John Richards, the joint liquidator, still receives applications for BCCI credit cards – presumably found lying around in the bottom of drawers and so on. A bit like Japanese soldiers emerging from the jungle after 20 years to find that the war is over.
With several legal actions pending, notably the #1bn case against the Bank of England, due to start in January 2004, the BCCI liquidation could drag on for years. Some of them never end. Work on winding up Investors Overseas Services, run by the notorious (now dead) Bernie Cornfeld, continues to this day – and IOS went bust in 1970! But at least Cornfeld gave us that immortal sales’ line: ‘Do you sincerely want to be rich?’

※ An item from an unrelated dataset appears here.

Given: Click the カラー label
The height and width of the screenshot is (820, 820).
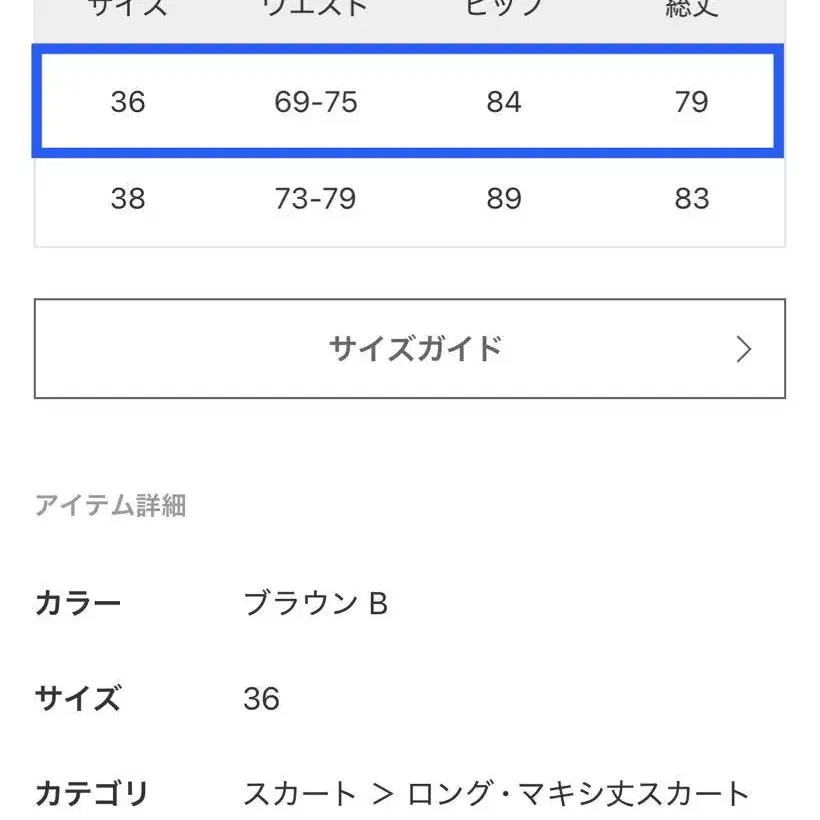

BCCI’s liquidators are particularly keen to strike a deal with a former Saudi official Abdul Raouf Khalil who was implicated in some of the BCCI dealings. Much of his wealth was tied up in a museum in Jeddah filled with solid gold artefacts. Inconveniently, the place burnt down last year, and the gold appears to have vapourised.
Perhaps the liquidators really do have to work for their money.
- Jon Ashworth, business features editor at The Times.